Mi amada princesa, abandonaste el trono del afecto a la desidia del desamor, dejando de ser tu rey para convertirme en lacayo de las huellas que dejaban tus pasos en el camino de nuestra vida….Perdiste todas las ilusiones que compartiste conmigo en el camino del desánimo…

No culpo a tu cariño, ni que tu amor se haya olvidado de mi…No fuiste verdugo de mi soledad, ni dueña absoluta de un corazón que decidió dejar de amar a alguien como yo.

Cuando nadie llenaba tus manos de caricias, mientras el tiempo secaba las gotas derramadas por nuestro amor, tú las cerrabas para mí, sin permitirme sentir el calor de tu piel.

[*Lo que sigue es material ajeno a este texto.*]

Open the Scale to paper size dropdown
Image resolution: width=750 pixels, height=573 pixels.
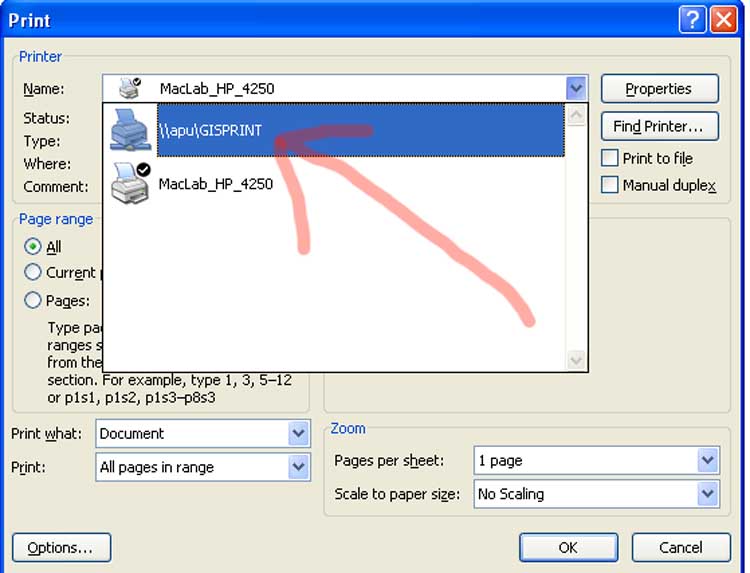coord(708,494)
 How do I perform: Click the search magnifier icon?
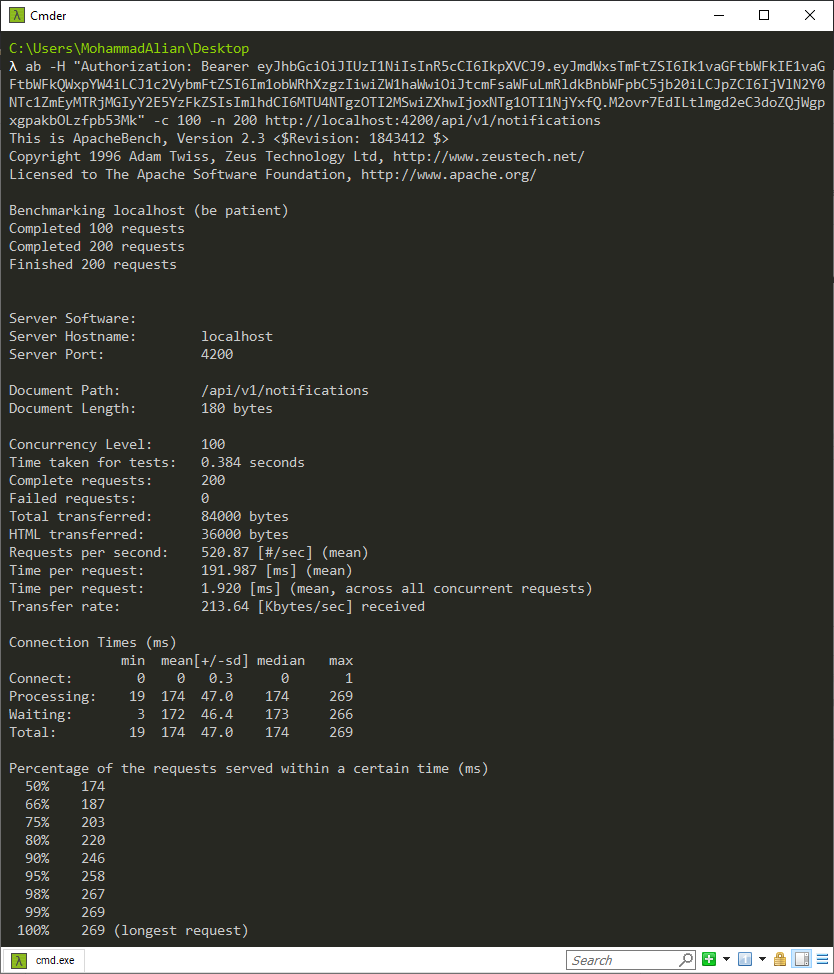coord(685,960)
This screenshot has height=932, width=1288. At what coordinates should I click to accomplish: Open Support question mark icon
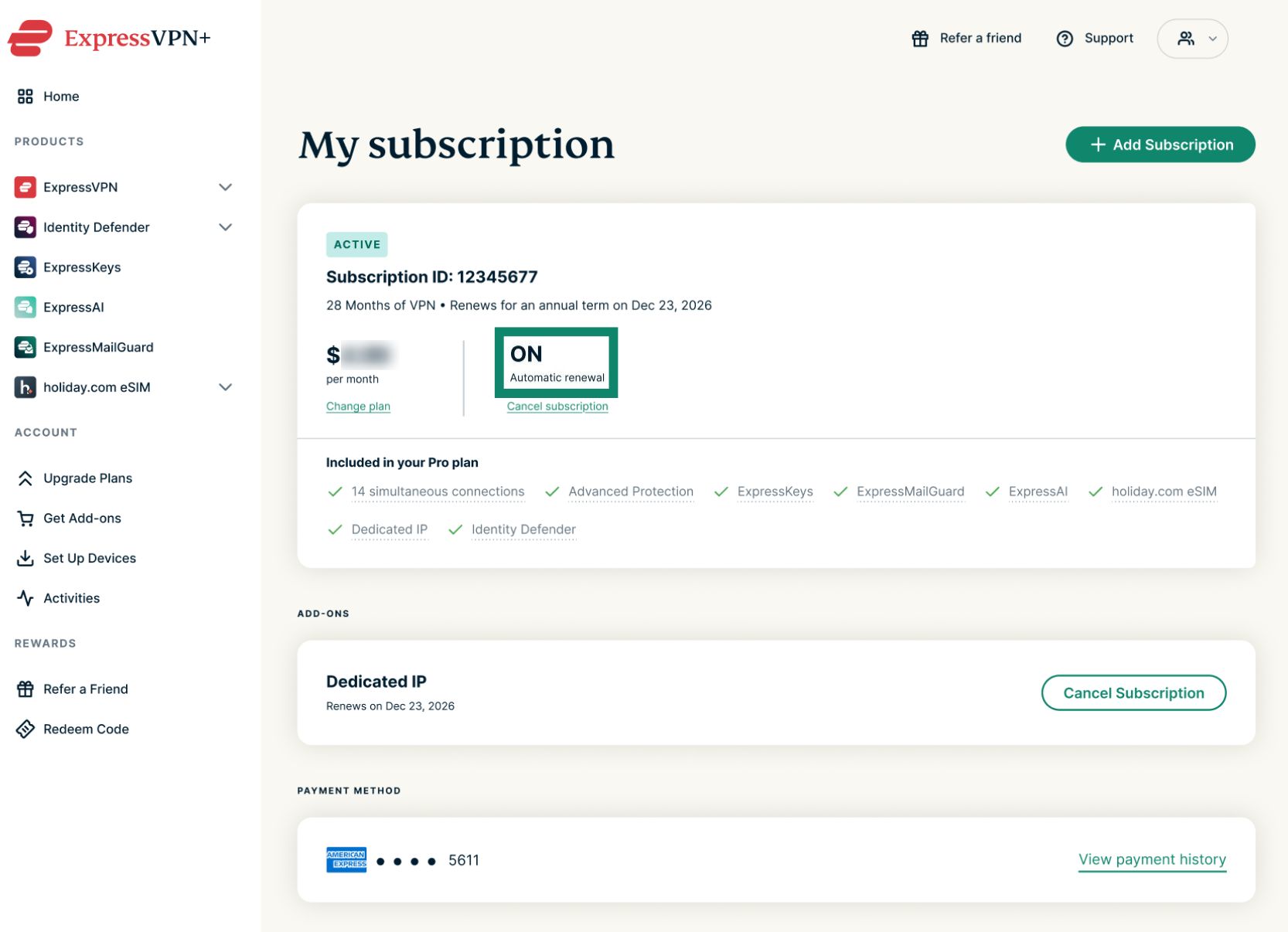point(1064,39)
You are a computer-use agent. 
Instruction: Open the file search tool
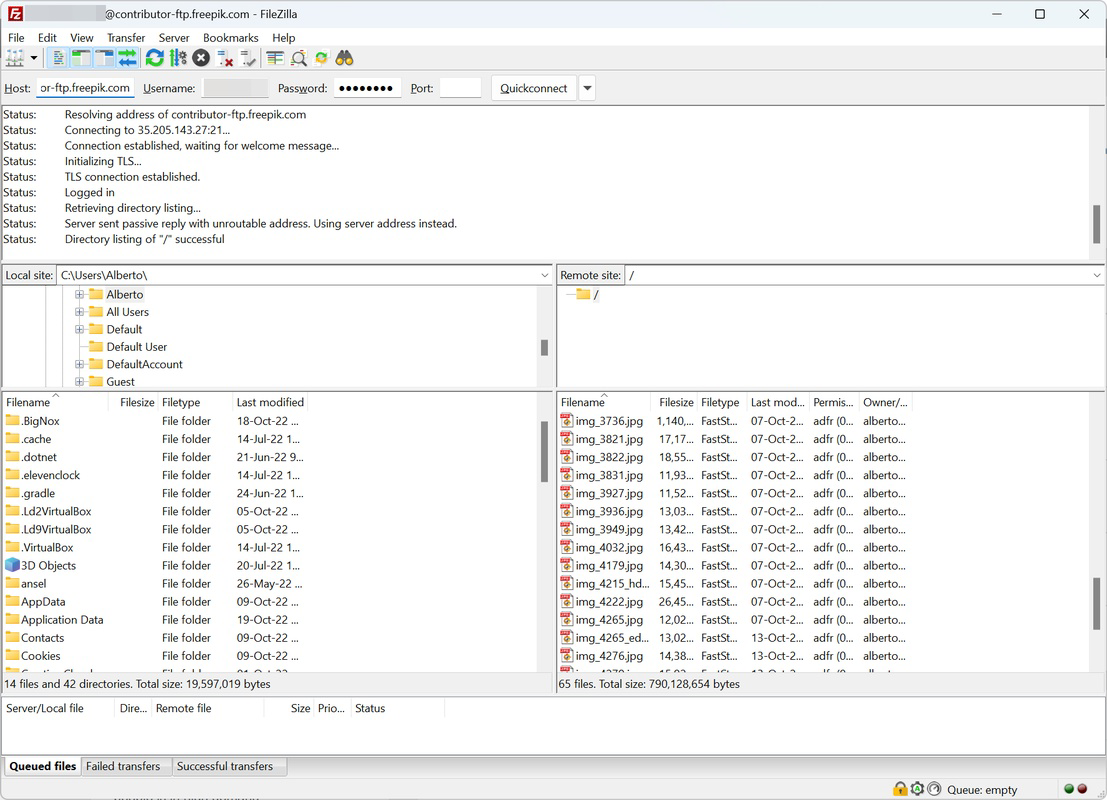click(343, 57)
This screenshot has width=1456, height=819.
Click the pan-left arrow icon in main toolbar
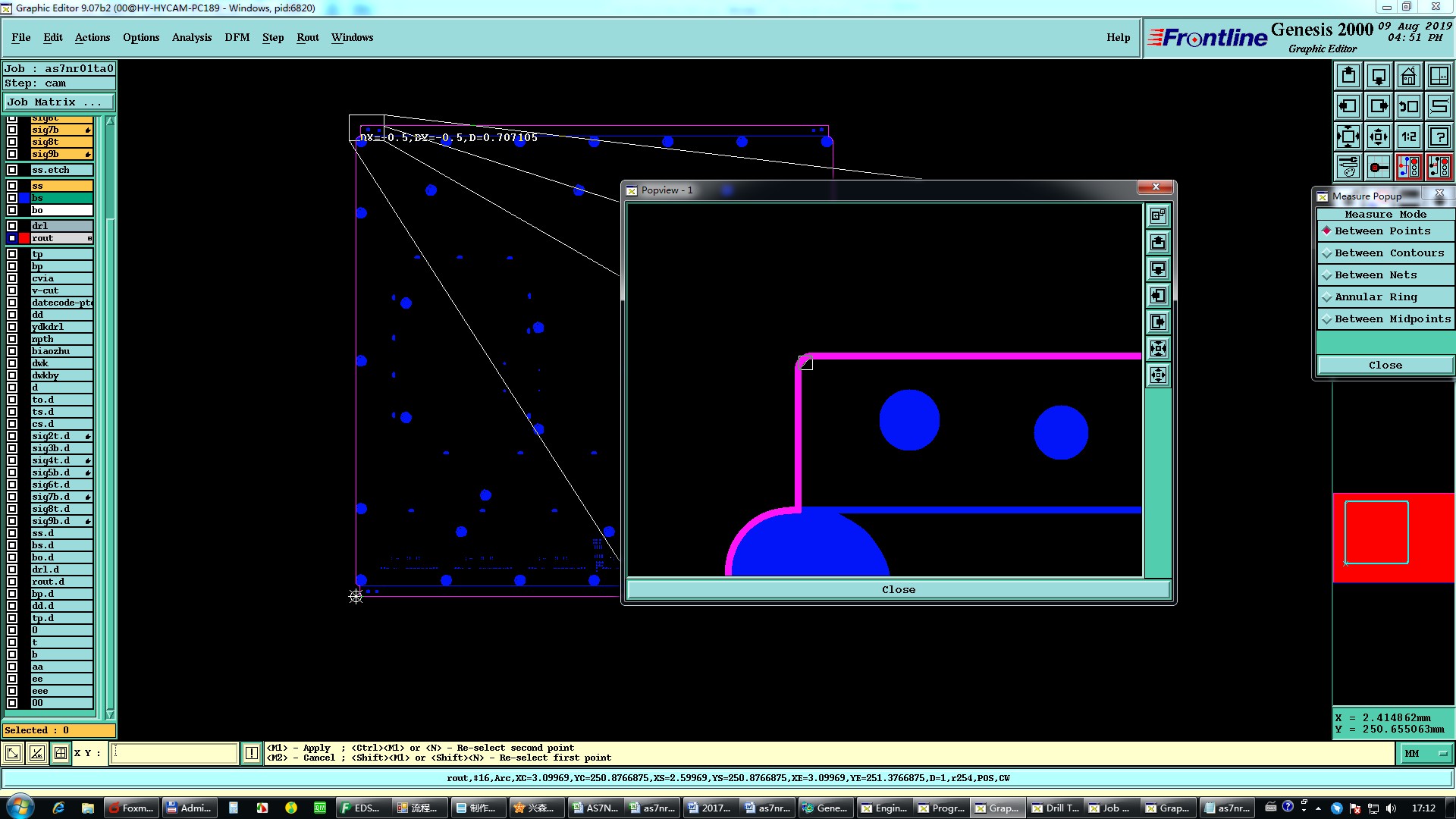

Seguí esperando las caricias que a diario me regalaste, tu inocente candor y el aroma de tu pasión al tiempo que marcabas clara lejanía al tiempo, prolongando la distancias de nuestros dulces encuentros…

Mi vida…mi inocente princesa…Renunciaste al castillo de tus fantasías por un recio corcel de dudas…

Empeñaste el ritmo de tus pasos a un futuro incierto en donde no estuviera yo, para no desplegar tus alas en el refugio de mis abrazos.

Lo elegiste así…

Fue la decisión de tu frustración como amiga, como amante y como compañera de vida… Nunca hubiera sido la mía…

Te quise hasta la locura, donde la razón es el hilo que sostiene al amor.

Me empujaste a marchar a un camino vago, sin retorno, solitario en besos y caricias, ensordecedor de silencios que gritan tu ausencia.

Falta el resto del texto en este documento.